I giovani sembrano stufi, davvero saturi di tutto ciò. Gli è stata raccontata la storia di un’Europa senza confini, della possibilità di fare esperienza all’estero che però non è mai stata davvero una possibilità, bensì per molti l’unica scelta possibile. Partire per assenza di alternative, per andare a fare spesso gli stessi lavori che si facevano anche in Italia, quantomeno pagati meglio, o quantomeno pagati; partire per usufruire del welfare (o meglio, workfare) da qualche altra parte, perché in Italia gli ammortizzatori sociali in pratica non ci sono più. Gli era stata raccontata la storia della flessibilità, che si è presto trasformata in un incubo di precarietà dal quale è impossibile svegliarsi. Di storie i giovani ne hanno sentite tante e ad alcune non credono più.
La verità, caro ministro, è una bestia dura da uccidere e che torna a mordere, senza arrendersi, chi cerca di seppellirla. La verità della nostra generazione, in particolare, è decisamente feroce e difficile da addomesticare: una vita a cercare di mettere insieme tre o quattro lavoretti per guadagnare meno di mille euro al mese, una vita ad accumulare competenze che verranno vendute in qualche opuscoletto in cui si afferma che i giovani italiani sono i più preparati e i meno pagati d’Europa.
Oltre a concederci la giusta indignazione per l’ennesima uscita infelice del ministro nemico dei giovani, dell’uomo che arriva dalle cooperative rosse, è innanzitutto necessario continuare a costruire le condizioni per lo sviluppo di nuove lotte e per l’introduzione del reddito garantito. Per tornare a respirare un po’, per rompere il ricatto della precarietà, per non dover più essere costretti a fuggire e vivere finalmente l’Europa come spazio di possibilità.

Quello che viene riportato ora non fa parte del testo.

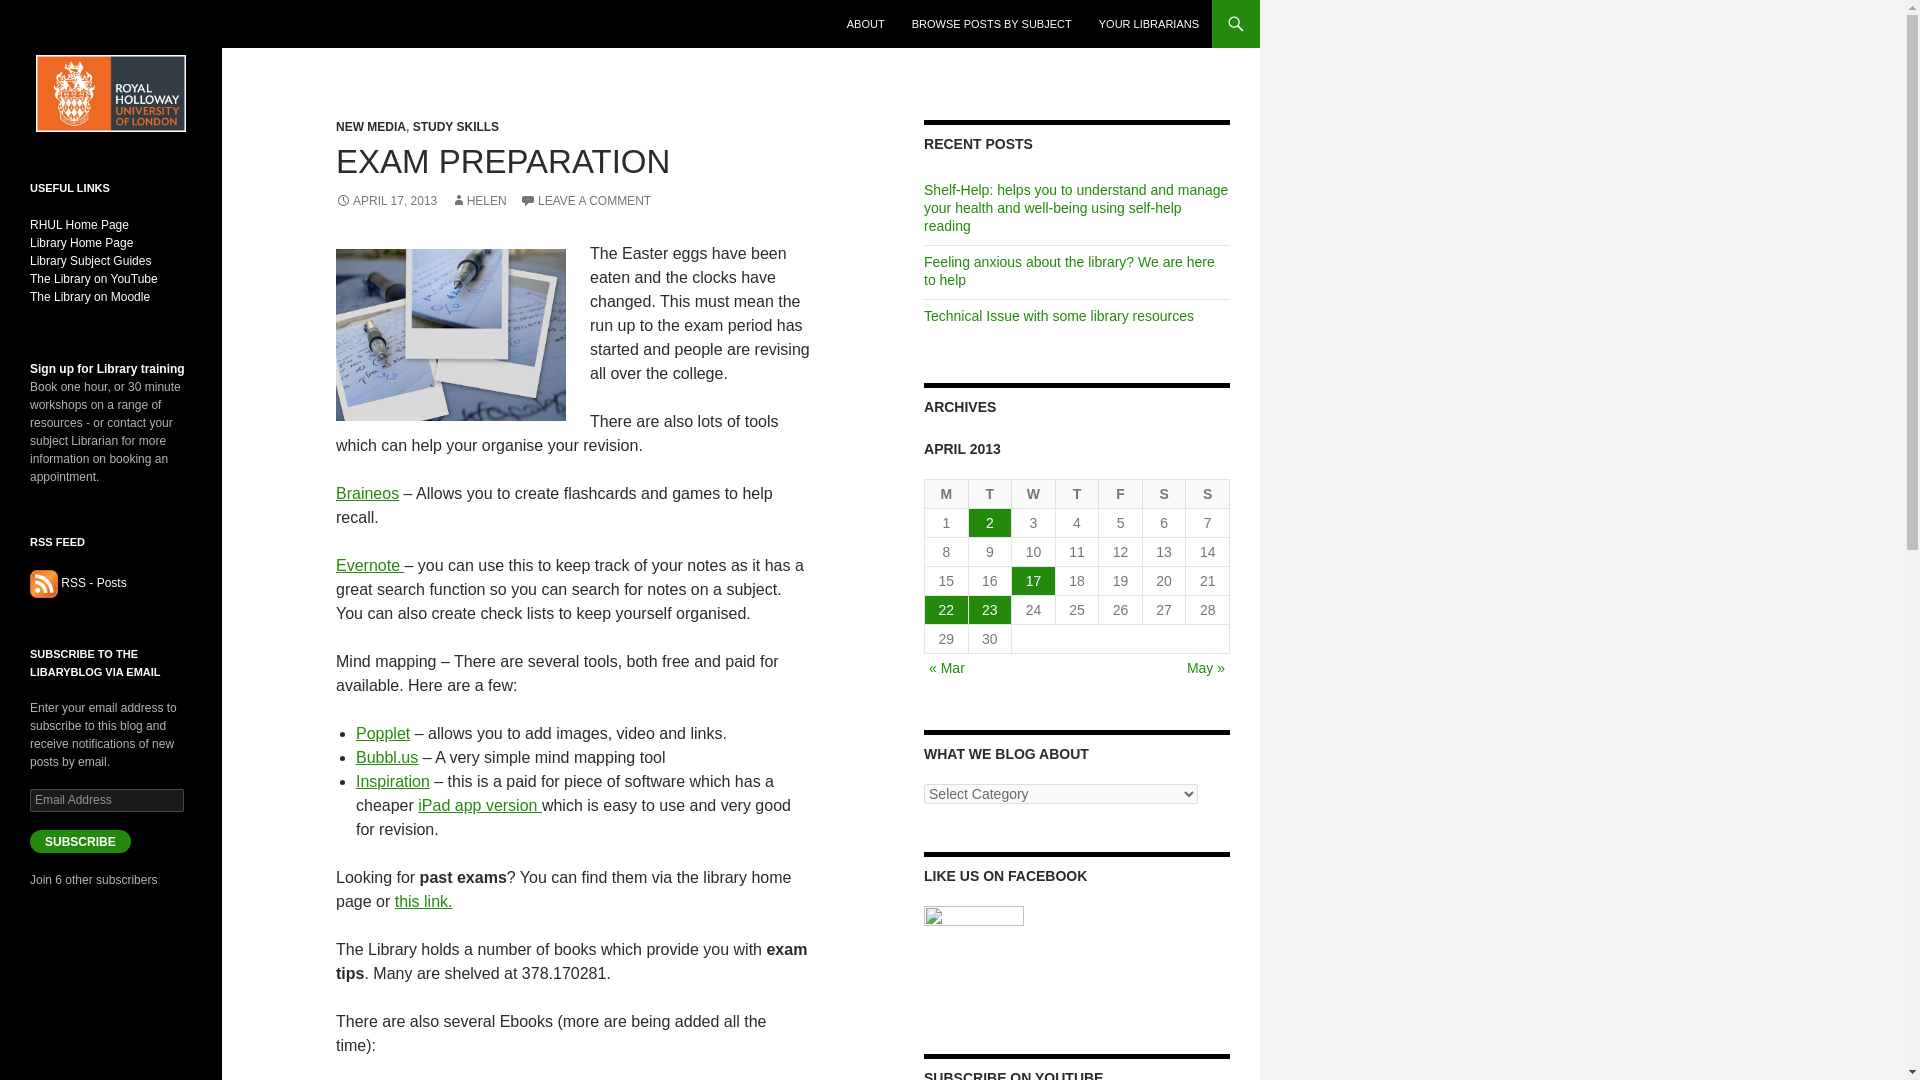 The image size is (1920, 1080). Describe the element at coordinates (424, 902) in the screenshot. I see `this link.` at that location.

Le donne hanno aperto la strada: la marea di oltre 200 mila persone scesa in piazza a Roma lo scorso 26 novembre contro la violenza di genere – pensata e nominata in tutte le sue forme, non da ultimo quale violenza sui luoghi di lavoro, violenza dei contratti precari, dei sotto-salari e del cosiddetto Gender Gap, della cancellazione dei diritti e dell’assenza di un welfare di tipo universale – ha infatti aderito e rilanciato l’appello delle argentine per la costruzione dello sciopero globale delle donne per il prossimo 8 marzo 2017. A quella data rivolgiamo il nostro sguardo, continuando la campagna contro i voucher e il lavoro gratuito, rivendicando un salario minimo europeo per combattere e abbattere la disparità salariale, un reddito garantito contro il ricatto dell’intermittenza lavorativa e della disoccupazione e per l’autodeterminazione di tutt*, immaginando infine momenti diffusi di costruzione dello sciopero secondo le indicazioni che verranno dalle donne. Convinti del fatto che le e i giovani vogliano davvero togliersi dai piedi al più presto questo nuovo governo, il ministro Poletti, la sua maledetta arroganza.
Non è una battaglia facile da vincere, al contrario, siamo consapevoli della difficoltà e dell’asfissia che le lotte sul lavoro sembrano vivere in questi anni: ma è una battaglia che vogliamo combattere e vogliamo farlo ad ogni costo, perché possiamo anche perdere ma non possiamo permetterci il lusso di arrenderci.